Looking for a recipe
#1
Junior Member
Thread Starter
Join Date: Dec 2009
Location: Northern Minnesota
Posts: 201
The corn is ready and I am not home but my brother told me he would freeze some corn for me if I told him how. My mom had the most wonderful recipe where you cut the corn off the cob raw and then cooked it with Butter, water, salt, maybe some cream and sugar. I just don't know for sure then you cooled it in flat pans like cake pans and when cool bagged and froze. I know it is at the house but I am not home and others are NOT having any luck finding it. Does anyone have a recipe like this?? I have goggled it and must be doing something wrong as I am not coming up with anything
#2
Well, I'm sure this isn't what you have in mind, but I will tell you how my mama and I always put up our corn. We parboil it for a couple of minutes, drain it, let it cool down enough so you can handle it. We then cut about 1/2 to 2/3 of the way through the kernels and then scrape the cob. We put the corn in ziploc style sandwich bags or regular sandwich baggies (just use a twist tie to secure the top). We portion it out in the bags. We freeze it, and when we're ready to use it, we simply put the frozen corn in a saucepot, add a little bit of water, salt and butter and cook it until it's nice and bubbly. It is the best tasting corn EVER!!!! It's not really whole kernel corn and not cream style corn. It's somewhere in between. Since you mentioned adding milk, I'm sure you could do that to this corn. My grandma used to freeze her corn like this, and we've never felt any need to change it! ;) ;)
#3
Super Member
Join Date: Jan 2011
Posts: 1,812
This is how I make it, my mom and grandma did too.

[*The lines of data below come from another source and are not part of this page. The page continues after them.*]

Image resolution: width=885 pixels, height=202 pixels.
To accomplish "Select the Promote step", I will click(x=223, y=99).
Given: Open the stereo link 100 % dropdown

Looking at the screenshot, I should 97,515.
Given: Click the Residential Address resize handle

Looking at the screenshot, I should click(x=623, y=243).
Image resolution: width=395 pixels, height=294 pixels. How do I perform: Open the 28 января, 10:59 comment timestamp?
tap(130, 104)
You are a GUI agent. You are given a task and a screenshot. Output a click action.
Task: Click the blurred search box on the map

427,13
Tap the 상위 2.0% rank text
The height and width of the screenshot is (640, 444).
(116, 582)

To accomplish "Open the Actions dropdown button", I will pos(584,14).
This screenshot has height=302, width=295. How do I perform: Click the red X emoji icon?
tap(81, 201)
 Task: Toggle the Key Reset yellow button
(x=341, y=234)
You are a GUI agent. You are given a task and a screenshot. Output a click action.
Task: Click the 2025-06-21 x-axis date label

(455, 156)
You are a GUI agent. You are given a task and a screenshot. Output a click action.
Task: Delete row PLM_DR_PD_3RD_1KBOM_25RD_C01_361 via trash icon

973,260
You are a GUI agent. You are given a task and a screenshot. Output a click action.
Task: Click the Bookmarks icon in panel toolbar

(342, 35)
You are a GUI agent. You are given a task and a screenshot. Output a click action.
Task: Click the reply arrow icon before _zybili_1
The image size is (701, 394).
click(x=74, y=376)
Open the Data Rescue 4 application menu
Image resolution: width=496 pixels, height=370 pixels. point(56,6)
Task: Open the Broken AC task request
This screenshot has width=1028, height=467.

18 -20 ears of corn. Cut the corn from cob. Boil 1 qt water. Add the corn and 2/3 c sugar and 2 tsp salt. Simmer for 6-7 min. Drain any liquid and pour the corn onto a shallow pan to cool. Jelly roll pans work very well. Add 1/2 C real butter (name brand tastes the best. Our favorite is Land O Lakes, salted.) Stir the corn to mix in the melting butter. Let cool. Spoon into freezer bags and freeze. Makes about 3 quarts. Less if you just can't stand it and have to grab a spoon and keep taste testing it. When you take it from the freezer, simply boil up water in a pan and drop the freezer bag into the water. It does not need to be thawed to do this.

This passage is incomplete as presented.